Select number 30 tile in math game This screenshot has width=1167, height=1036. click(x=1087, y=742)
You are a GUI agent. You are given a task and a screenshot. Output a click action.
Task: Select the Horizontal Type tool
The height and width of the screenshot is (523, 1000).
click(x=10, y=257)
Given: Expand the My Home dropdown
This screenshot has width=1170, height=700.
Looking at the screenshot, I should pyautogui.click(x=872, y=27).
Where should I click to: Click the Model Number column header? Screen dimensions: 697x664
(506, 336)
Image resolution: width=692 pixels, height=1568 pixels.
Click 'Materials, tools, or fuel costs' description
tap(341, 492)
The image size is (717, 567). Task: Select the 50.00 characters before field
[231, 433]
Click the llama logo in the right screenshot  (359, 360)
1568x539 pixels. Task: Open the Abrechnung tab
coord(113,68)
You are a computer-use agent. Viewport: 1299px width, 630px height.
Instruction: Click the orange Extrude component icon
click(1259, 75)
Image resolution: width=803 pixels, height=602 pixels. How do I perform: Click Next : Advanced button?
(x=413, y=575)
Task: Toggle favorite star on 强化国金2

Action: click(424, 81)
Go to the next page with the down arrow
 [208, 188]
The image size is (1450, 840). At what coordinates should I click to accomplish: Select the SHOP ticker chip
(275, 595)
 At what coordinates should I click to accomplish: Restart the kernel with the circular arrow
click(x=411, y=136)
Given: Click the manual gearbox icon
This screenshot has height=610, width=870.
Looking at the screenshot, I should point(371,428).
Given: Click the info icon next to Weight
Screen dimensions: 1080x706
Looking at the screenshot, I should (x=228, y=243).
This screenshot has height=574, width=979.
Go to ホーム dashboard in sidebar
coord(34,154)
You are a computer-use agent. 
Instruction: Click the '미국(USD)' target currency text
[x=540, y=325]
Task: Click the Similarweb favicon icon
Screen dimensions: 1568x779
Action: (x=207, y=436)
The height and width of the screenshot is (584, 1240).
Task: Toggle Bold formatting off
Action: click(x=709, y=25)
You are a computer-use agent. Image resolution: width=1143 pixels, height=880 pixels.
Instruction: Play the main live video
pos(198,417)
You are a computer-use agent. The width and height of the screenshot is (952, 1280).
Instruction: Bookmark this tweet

--------------------

Copy each line in the entries above where the word "agent" shows up.

#### Result for this task:
You are a GUI agent. You are given a task and a screenshot. Output a click action.
You are a computer-use agent. Viewport: 1299px width, 630px height.
You are a computer-use agent. 
You are a computer-use agent. Image resolution: width=1143 pixels, height=880 pixels.
You are a computer-use agent. The width and height of the screenshot is (952, 1280).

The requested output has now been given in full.